VANCOUVER — Shares in Tekmira Pharmaceuticals (TSX:TKM) jumped 40 per cent Monday following a friendly merger proposal with OnCore Biopharma Inc., a U.S. drug developer working on complementary products for treating hepatitis B.
Tekmira shares were up $8.15 at C$26.98 in late morning trading on the Toronto Stock Exchange, but had traded as high as $29.45 early in the session.
The stock has been through a number of peaks and valleys over the past year. It began 2014 below $9 and soared over $30 twice before ending the year around $18.
Executives at Vancouver-based Tekmira and OnCore Biopharma, Inc. of Doylestown, Penn., told analysts Monday in a conference call that the proposed merger would create a global leader in research for hepatitis B drugs.
The friendly deal would create a publicly traded company worth about US$750 million, owned 50 per cent by shareholders of Tekmira and 50 per cent by shareholders of OnCore.
Under the proposal, top executives and board members of both companies would remain, including Tekmira CEO Mark Murray, who would be the top executive of the combined company, and OnCore CEO Pat Higgins, who would become president and chief operating officer.

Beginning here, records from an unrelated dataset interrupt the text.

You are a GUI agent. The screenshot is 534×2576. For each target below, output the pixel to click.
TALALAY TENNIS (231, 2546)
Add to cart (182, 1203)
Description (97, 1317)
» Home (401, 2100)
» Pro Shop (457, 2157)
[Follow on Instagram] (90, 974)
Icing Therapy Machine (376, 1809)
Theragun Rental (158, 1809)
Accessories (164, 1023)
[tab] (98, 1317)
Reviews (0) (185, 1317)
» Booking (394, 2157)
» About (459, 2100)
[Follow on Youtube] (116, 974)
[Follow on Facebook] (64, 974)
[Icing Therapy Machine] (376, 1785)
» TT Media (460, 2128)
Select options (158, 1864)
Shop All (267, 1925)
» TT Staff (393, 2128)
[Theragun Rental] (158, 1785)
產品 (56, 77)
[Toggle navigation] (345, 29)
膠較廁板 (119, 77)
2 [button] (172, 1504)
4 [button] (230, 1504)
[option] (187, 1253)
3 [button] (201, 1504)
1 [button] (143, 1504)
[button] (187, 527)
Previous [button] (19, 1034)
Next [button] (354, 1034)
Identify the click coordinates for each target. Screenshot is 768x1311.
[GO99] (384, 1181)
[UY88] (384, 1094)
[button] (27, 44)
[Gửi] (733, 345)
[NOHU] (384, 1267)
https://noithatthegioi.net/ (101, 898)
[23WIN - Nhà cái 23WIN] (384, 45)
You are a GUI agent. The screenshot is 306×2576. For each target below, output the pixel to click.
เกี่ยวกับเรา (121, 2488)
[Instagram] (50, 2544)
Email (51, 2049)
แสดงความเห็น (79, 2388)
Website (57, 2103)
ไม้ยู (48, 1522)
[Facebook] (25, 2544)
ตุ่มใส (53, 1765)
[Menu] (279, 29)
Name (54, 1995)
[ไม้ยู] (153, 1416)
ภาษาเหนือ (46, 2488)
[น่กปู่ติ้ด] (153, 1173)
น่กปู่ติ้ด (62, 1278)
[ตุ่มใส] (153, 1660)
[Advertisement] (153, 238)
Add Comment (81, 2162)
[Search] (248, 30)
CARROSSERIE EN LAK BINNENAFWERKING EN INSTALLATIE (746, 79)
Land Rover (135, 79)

"We believe that we are creating a new leading global HBV therapeutics company focused on developing a curative regimen for hepatitis B by combining multiple therapeutic approaches. This is a merger which is driven by true scientific and technical synergy," Murray said.
"The combined company will have the potential to advance multiple highly active and complementary agents into the clinic in rapid succession."
The boards of both companies unanimously support the deal, which also requires approval from Tekmira shareholders.
Under the deal, OnCore would merge with a subsidiary of Tekmira and become a subsidiary of the Canadian company.
Tekmira is the developer of one of the Canadian experimental treatments for the Ebola virus, which that has swept several West African countries.
However, hepatitis B — while not making headlines — is more widespread and affects far more people than Ebola.
"Immigration has made it a global problem in the developed world and the arising economies and emerging middle class of Asia, South America, Eastern Europe have made it easier for patients to get a cure," Higgins said.
He said current HBV treatments generate about US$2 billion in sales annually but only generally work to suppress the virus. A cure would require two additional abilities — bolstering the patient's immune response and eliminating reservoirs of viral genetic material within the patient.
The companies say their combined pipeline of eight drug candidates would target all three capabilities necessary to develop a cure for the hepatitis B virus.
Tekmira's lead product TKM-HBV — which targets the viral reservoirs — is on track to begin human clinical trials in the first quarter of this year and OnCore's OCB-030 — which inhibits viral replication and stimulates the host immune response — is expected to begin human clinical trials in the second half of the year.
The companies say the World Health Organization estimate up to 350 million people around the world may be infected with hepatitis B and that more than 780,000 deaths per year can be attributed to the disease.
The WHO estimated last week that about 8,153 people have died in the Ebola outbreak in West Africa, where the most cases have been identified.